45.
SERRAT EN EL PALAU

Cuando María atravesó la gran puerta giratoria de aquel recinto modernista consagrado a la música, volvió a tener la sensación de que entraba en un mundo muy distinto del que vivía en su día a día. Subió, escalón tras escalón, por la majestuosa escalinata de mármol, alzó la mirada para contemplar embobada aquella magnífica vidriera de Antoni Rigalt que hacía las veces de techo, y atravesó el patio de butacas hasta encontrar su asiento.

Aquella mágica noche de febrero del año 2009, en plena conmemoración del centenario del Palau de la Música, estaba a punto de celebrarse un concierto muy especial a cargo de Joan Manuel Serrat. El artista recordaba su primer concierto en aquel mismo escenario, en el año 1967, en el cual una joven y soñadora María Riera había interpretado una bonita y dulce nana.
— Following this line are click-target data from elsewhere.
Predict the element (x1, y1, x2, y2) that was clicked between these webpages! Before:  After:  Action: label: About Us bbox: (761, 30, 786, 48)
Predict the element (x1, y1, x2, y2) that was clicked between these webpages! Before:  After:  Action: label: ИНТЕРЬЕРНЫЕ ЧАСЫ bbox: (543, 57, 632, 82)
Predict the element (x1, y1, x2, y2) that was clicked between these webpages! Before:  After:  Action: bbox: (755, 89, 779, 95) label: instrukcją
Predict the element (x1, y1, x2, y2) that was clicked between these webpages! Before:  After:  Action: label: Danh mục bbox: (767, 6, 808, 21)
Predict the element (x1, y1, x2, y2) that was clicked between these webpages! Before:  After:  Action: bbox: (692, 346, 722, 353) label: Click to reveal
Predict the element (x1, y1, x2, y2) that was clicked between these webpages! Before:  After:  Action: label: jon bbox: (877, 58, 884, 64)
Desde la fila siete de la platea, María volvía a gozar de todas aquellas esculturas, bellas musas de cerámica que rodeaban el escenario y que parecían formar parte de un coro de voces celestiales. Sin pensárselo dos veces, cerró los ojos y se dejó llevar suavemente por la melodía que entonces empezaba a tararear uno de los músicos que estaba afinando su instrumento.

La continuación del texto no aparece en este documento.